= The Uniques (Louisiana band) =

American rock band

The Uniques were an American rock band based in Louisiana, with Joe Stampley at the helm. Members included brother Bobby Stampley of Springhill, bass; Ray Mills of nearby Sarepta, lead guitar; Mike Love of Magnolia, Arkansas, drums; Jim Woodfield of Pine Bluff, Arkansas, guitar, and Joe Stampley, keyboard and lead vocalist. The members met while attending Southern State College (now Southern Arkansas University) in Magnolia, Arkansas, and formed the band. They were active from 1965 to 1970, recording most of their material at Robin Hood Studios in Tyler, Texas. They released their material on Paula Records of Shreveport. Their two biggest hits were "Not Too Long Ago" and "All These Things", which Stampley re-recorded in his country solo career and took to the top of the charts.

"All These Things" was written by Naomi Neville, a pseudonym for Allen Toussaint.

In the fall of 2010, the Uniques were inducted into the Louisiana Music Hall of Fame during their 45th-anniversary reunion concert at the Piney Woods Palace in Springhill. Original members Joe Stampley, Bobby Stampley, Ray Mills, Jim Woodfield, and Mike Love were present.

The song "You Ain't Tuff" was also featured on the Nuggets: Original Artyfacts from the First Psychedelic Era, 1965–1968 collection.

==Discography==

===Albums===
Their actual LP releases on Paula Records were:

- Uniquely Yours (Paula LPS 2190) 1966, recorded at Robin Hood, Tyler
- Happening Now (Paula LPS 2194) 1967, recorded at Robin Hood, Tyler
- Playtime (Paula LPS 2199) 1968, recorded at Columbia Studios, Nashville
- The Uniques (Paula LPS 2204) 1969, recorded at Muscle Shoals Sound Studio
- Golden Hits (Paula LPS 2208) 1970

===Singles===
"Fast Way of Living" / "Not Too Long Ago" [1965, Paula catalog #219]

"Too Good to Be True" / "Never Been in Love" [1965, Paula catalog #222]

"Lady's Man" / "Bolivar J" [1965, Paula catalog #227]

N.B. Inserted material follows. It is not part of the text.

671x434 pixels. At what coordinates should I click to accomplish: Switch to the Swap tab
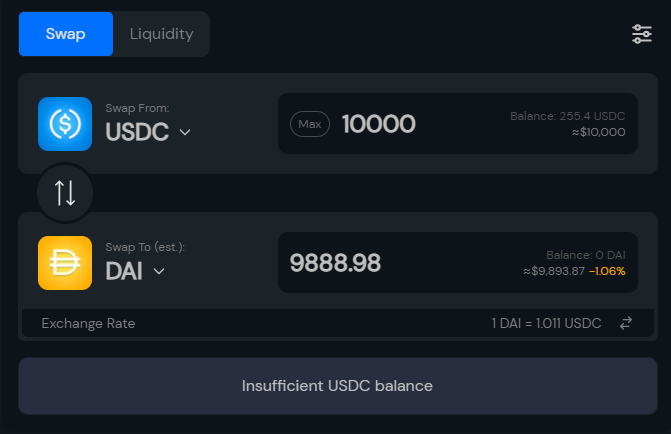(x=66, y=34)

"You Ain't Tuff" / "Strange" [1966, Paula catalog #231]

"Tell Me What To Do" / "All These Things" [1966, Paula catalog #238]

Run And Hide / Good Bye, So Long [1966, Paula catalog #245]

"Please Come Home for Christmas" (Vocal) / "Please Come Home for Christmas" (Instrumental) [Paula catalog #255]

"Georgia on My Mind" / "Too Good to Be True" / "Not Too Long Ago" / "And I Love Her" [1966 Continental (Brazil) - 7" 33⅓ vinyl - catalog #LD-33.795]

"Fool Number 1" / "Groovin' Out" [Continental (Brazil), catalog #CS-50.096]

Groovin' Out (On Your Good, Good Lovin') / Areba [1967 Paula catalog #264]

"Every Now and Then (I Cry)" / "Love Is a Precious Thing" [1967, Paula catalog #275]

"I'll Do Anything" / "Go on and Leave" [1967, Paula catalog #289]

"All It Took Was Love" / "It's All Over Now" [1968, Paula catalog #299]

"It Hurts Me to Remember" / "I Sure Feel More (Like I Do than I Did When I Got Here)" [1968, Paula catalog #307]

"How Lucky Can One Man Be" / "You Don't Miss Your Water" [1968, Paula catalog #313]

"Sha-La-Love" / "You Know (That I Love You)" [1969, Paula catalog #320]

"My Babe" / "Toys Are Made for Children" [1969, Paula catalog #324]

"You Know That I Love You" / "All These Things" [1969, Paula catalog #332]

"Eunice" / "No One but You" [1970, Paramount, catalog #PAA-0017]

"Lazy Afternoon" / "Shadow of Love" [1970, Paramount, catalog #PAA-0058]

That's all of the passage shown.